▶ [Work instructions] Before copying, set aside the pictures; then restate exactly the lines from the one with "Task: Enable Purchase" through the last line of the records.

▶ [Excerpted data]
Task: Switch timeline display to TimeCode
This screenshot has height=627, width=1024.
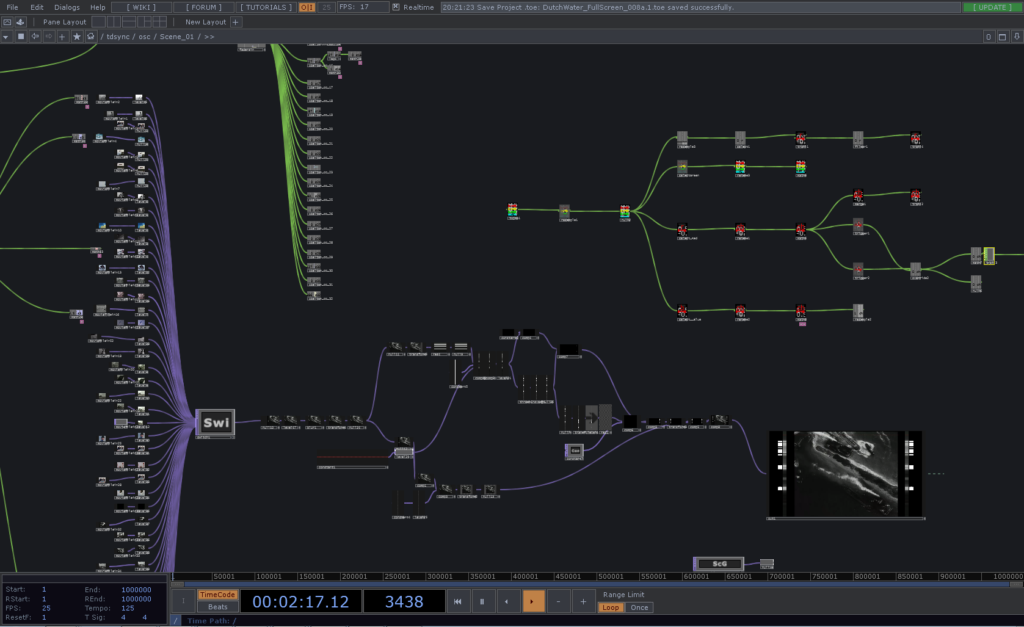Action: pos(217,594)
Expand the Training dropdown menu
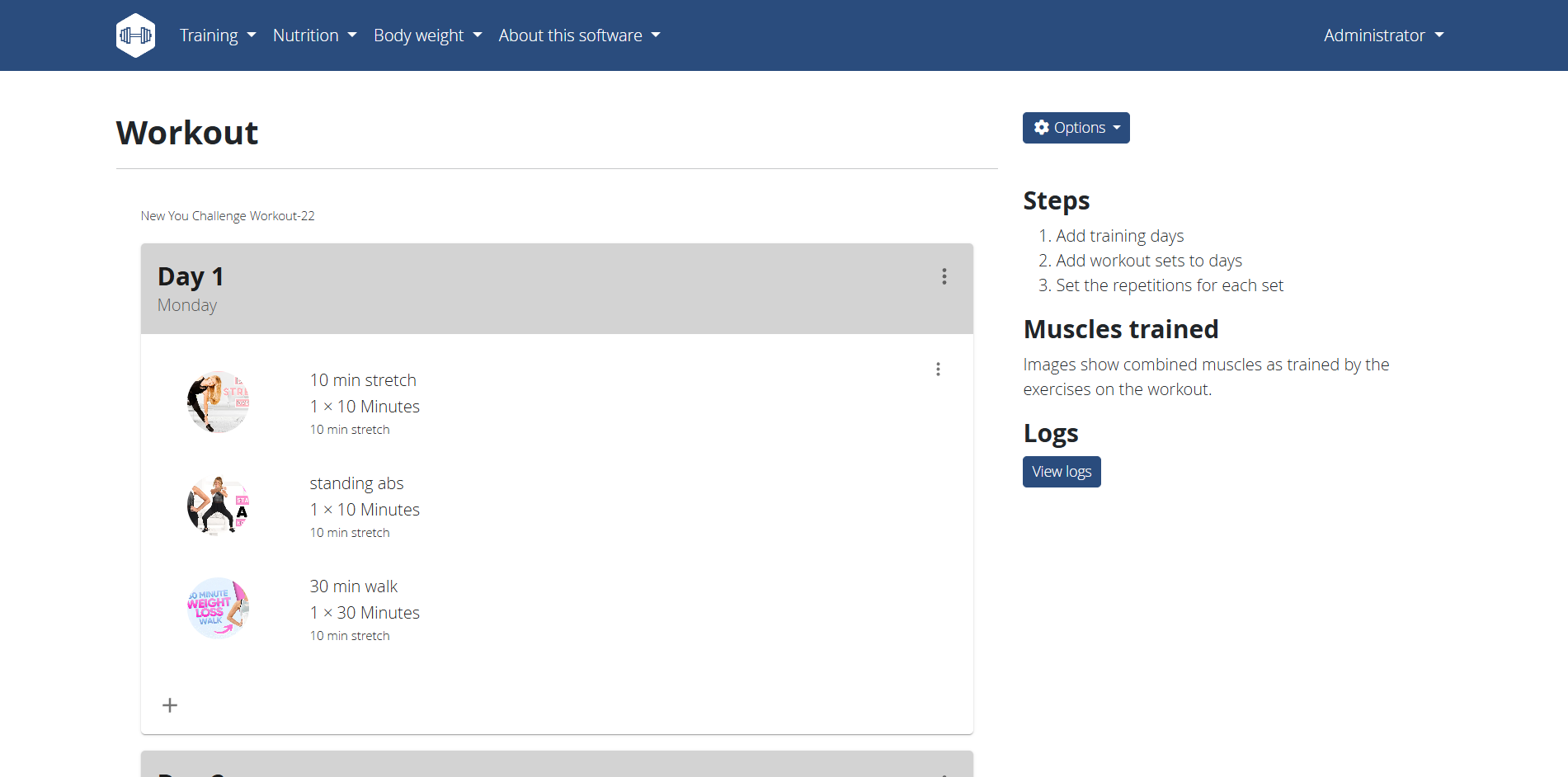Screen dimensions: 1568x777 (218, 35)
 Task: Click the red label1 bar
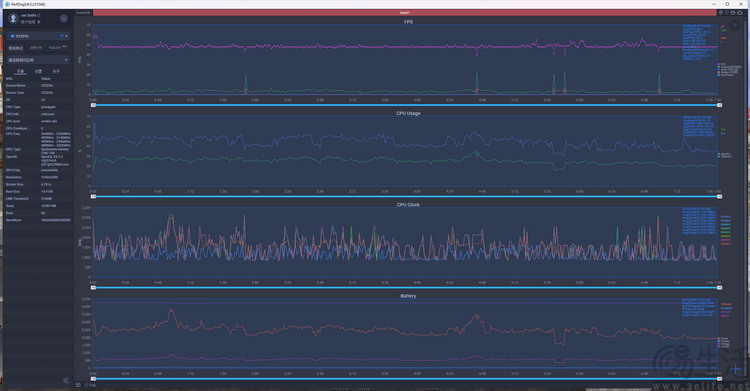pyautogui.click(x=405, y=13)

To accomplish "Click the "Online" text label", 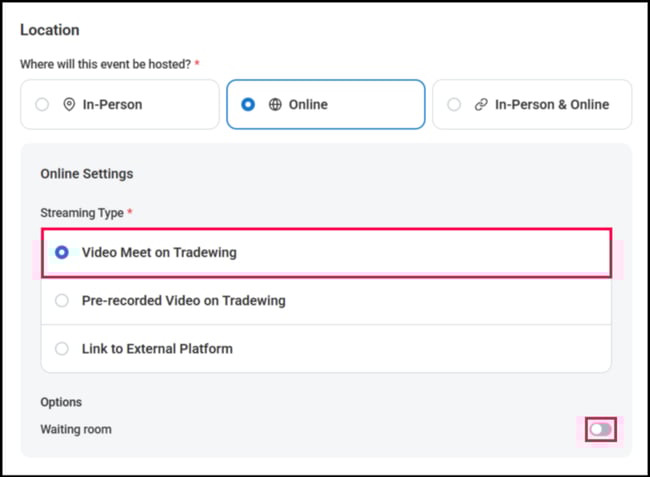I will (x=308, y=104).
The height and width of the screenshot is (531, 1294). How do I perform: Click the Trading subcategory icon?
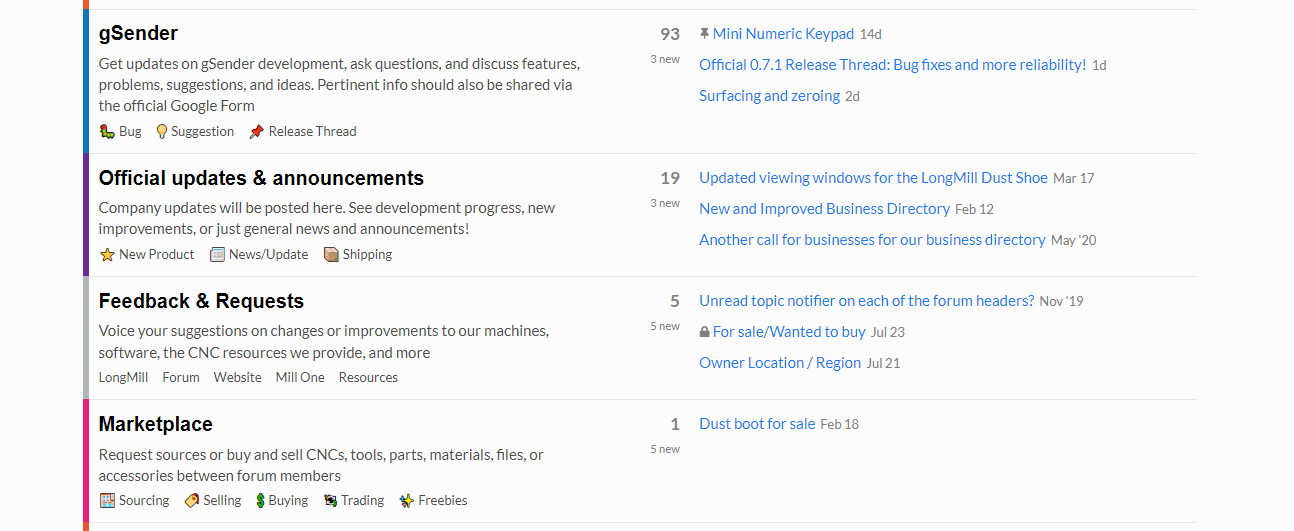pyautogui.click(x=330, y=500)
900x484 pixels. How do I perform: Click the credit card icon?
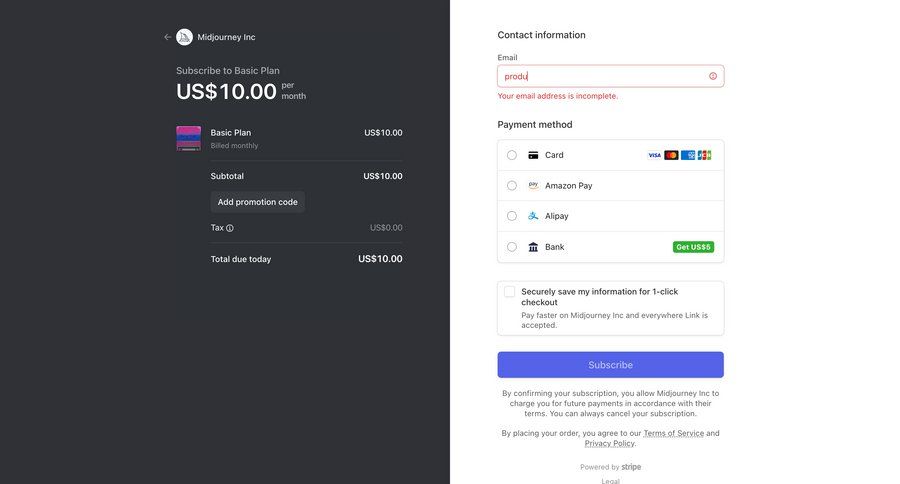[x=534, y=155]
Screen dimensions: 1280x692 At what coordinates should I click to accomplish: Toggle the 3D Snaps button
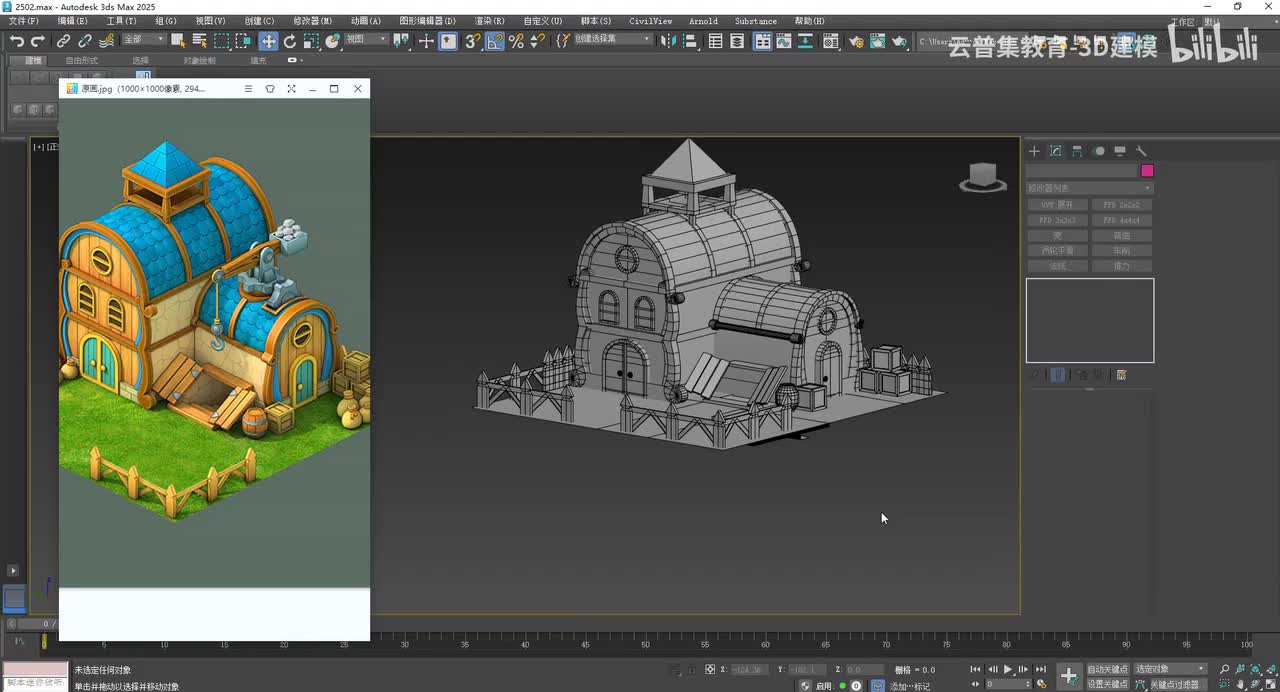(473, 41)
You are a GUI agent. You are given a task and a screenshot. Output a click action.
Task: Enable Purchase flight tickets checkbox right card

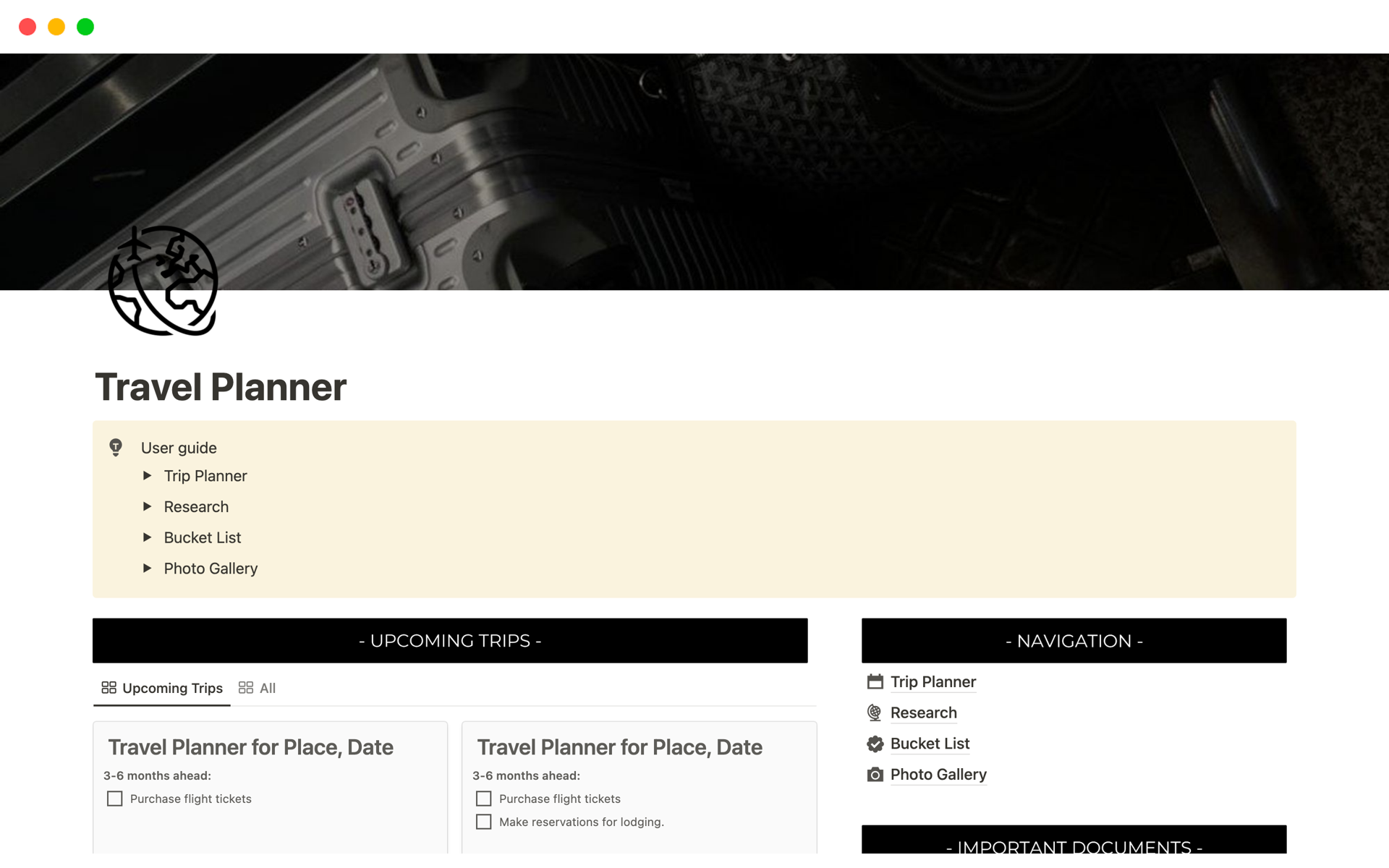484,798
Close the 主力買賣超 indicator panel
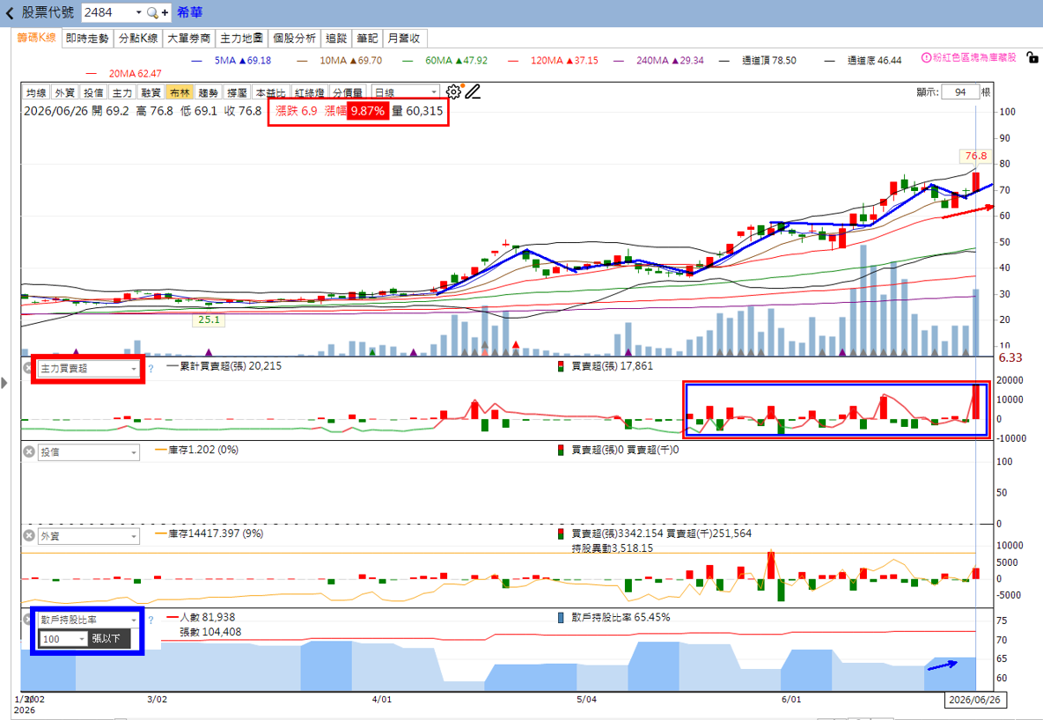 point(29,368)
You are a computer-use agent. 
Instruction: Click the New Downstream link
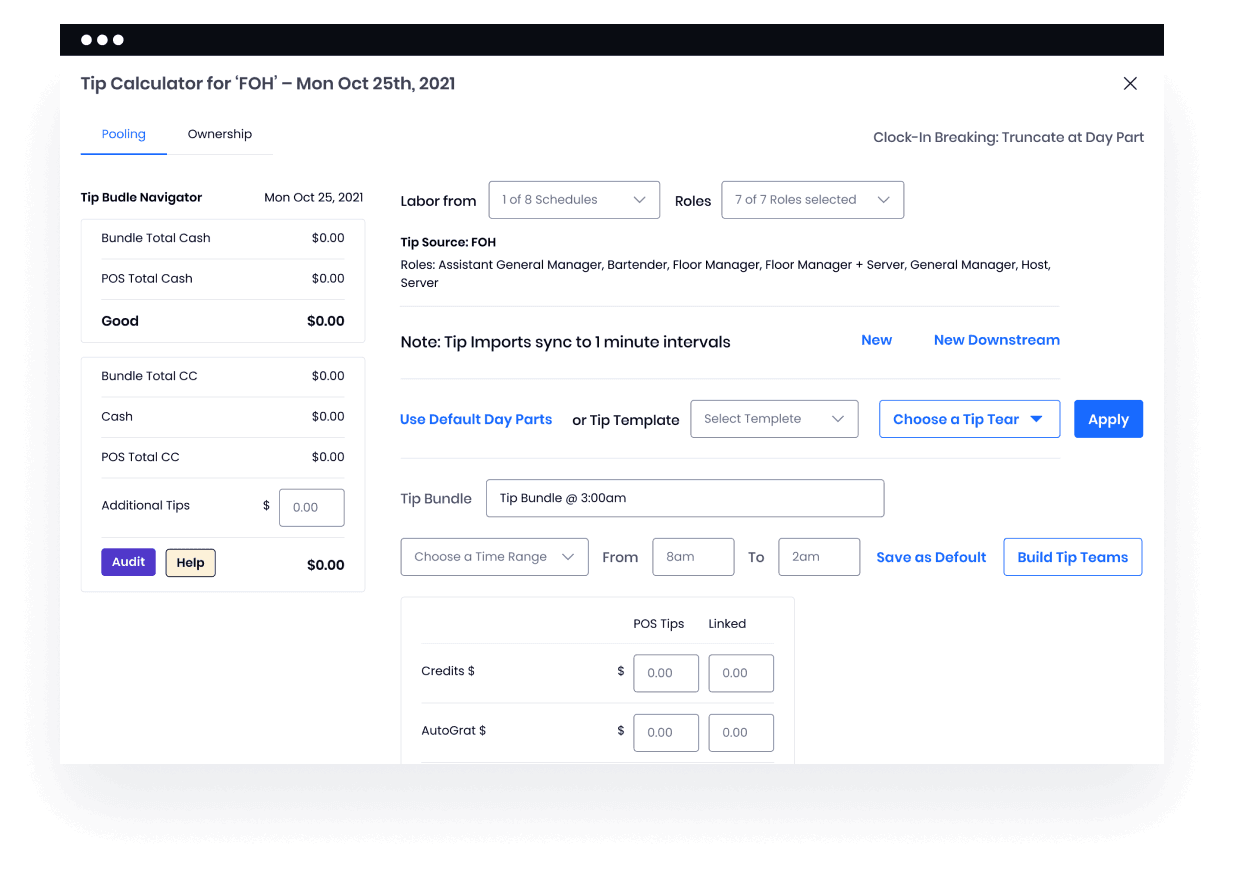tap(996, 339)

▶ [Exercise answer]
Task: Enable Purchase flight tickets checkbox right card

484,798
Close the 主力買賣超 indicator panel
 point(29,368)
You are a computer-use agent. 
Instruction: Click the New Downstream link
tap(996, 339)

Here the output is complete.